29 Flexible assessments

Students in a greenhouse in Biology Building East.

During the COVID-19 pandemic, it became obvious that flexibility is a critical factor for fostering trust and a sense of belonging in the classroom. This flexibility is also helpful in case of weather events or other disruptions. Here are some ways to build flexibility in your course while promoting an inclusive learning environment and supporting student success:

  • Make your course schedule more flexible: provide flexible due windows for assignments; incorporate grace periods; have students choose their deadlines and sign up for them; share a revisable, dynamic calendar with your students.
  • Consult the BMindful calendar, which lists significant holy days for several faiths during which adherents may not go to work or school. We want to acknowledge that it is a starting point and not inclusive of all holidays (e.g., Lunar New Year). Consulting with interfaith calendars is important when planning assignments and assessments for a diverse classroom.

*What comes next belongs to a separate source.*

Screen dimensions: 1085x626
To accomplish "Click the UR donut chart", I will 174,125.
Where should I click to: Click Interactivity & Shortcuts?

Try to avoid scheduling high-stakes exams on major holy days or create options for students who will need alternative times. You can also add the calendar to your Outlook or Google Calendar.
  • Scaffold major summative assessments throughout the course and design more frequent low-stakes formative assignments. This strategy helps to spread out the assessment and grading burden throughout the semester and provides many opportunities for students to receive timely, constructive, and respectful feedback.
  • Allow student choice in course activities and assignments. Offer variation in assignment form (e.g., creating a podcast or a Pressbook assignment rather than a paper, a TED Talk–format or a Flipgrid video submission rather than a presentation).
  • To ensure the inclusivity of assessments, we recommend being flexible with question types on exams. To support your students in times of distress and bolster their information retrieval skills, consider holding take-home and/or open-book exams that are focused on higher-order thinking such as application, analysis, synthesis, and evaluation (see Bloom’s taxonomy). Some instructors assign video submissions for take-home exams where students record videos through UICapture or Flipgrid and submit them to ICON as part of their final.

💡 Please reflect:

Think of ways to make your summative high-stakes assignment more flexible for your students and plan for them.

We would like to acknowledge that implementing strategies for flexibility could potentially result in a lot of extra work for instructors with minority status compared to their colleagues.